# Final cut pro 6 sur Power PC g4



## robinh (6 Octobre 2008)

Bonjour, je suis nouveau et pour cause...
Pourriez-vous m'aider?
J'ai installé FCP 6 sur mon ordinateur (POWER PC G4, MAC OSX 10.5.5) et le logiciel disparaît à peine démarré. Je crois que le problème est que la carte graphique que j'ai, n'est pas assez récente (ATI Radeon 9000 Pro : Jeu de composants :    ATY,RV250)

Enfin c'est le seul message que FCP me dit.
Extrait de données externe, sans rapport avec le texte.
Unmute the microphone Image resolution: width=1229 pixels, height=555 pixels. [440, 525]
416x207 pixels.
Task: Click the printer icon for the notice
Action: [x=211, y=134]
Que dois-je faire? Merci bcp pour voter aide, je panique, car je dois continuer et rendre un montage d'un petit film dans 2 semaines, et il a été monté avec FCP 6, et moi je n'ai que FCP 5, donc sur le 5, il ne le lit pas...

Robinh


----------



## ntx (6 Octobre 2008)

Il faudrait en savoir plus sur ta config car à priori ce n'est pas un problème de CG d'après les specs données par Apple.

PS : il y a un forum vidéo pour ce genre de problème


----------



## robinh (7 Octobre 2008)

Merci, je vais voir ça et si je trouve rien, je te parle de ma config. T'entends quoi par config?


----------



## inkclub (7 Octobre 2008)

Bonjour,

http://www.apple.com/fr/finalcutstudio/specs/

*Minimum Requirements to Install All Final Cut Studio Applications*




A Macintosh computer with a 1.25GHz or faster PowerPC G4, PowerPC G5, Intel Core Duo or Intel Xeon processor
1GB of RAM
An AGP or PCI Express Quartz Extreme graphics card (Final Cut Studio is not compatible with integrated Intel graphics processors)
A display with 1024-by-768 resolution or higher
Mac OS X v10.4.9 or later
QuickTime 7.1.6 or later
A DVD drive for installation
A+


----------



## ntx (7 Octobre 2008)

robinh a dit:


> Merci, je vais voir ça et si je trouve rien, je te parle de ma config. T'entends quoi par config?


Fréquence du processeur et quantité de RAM ?


----------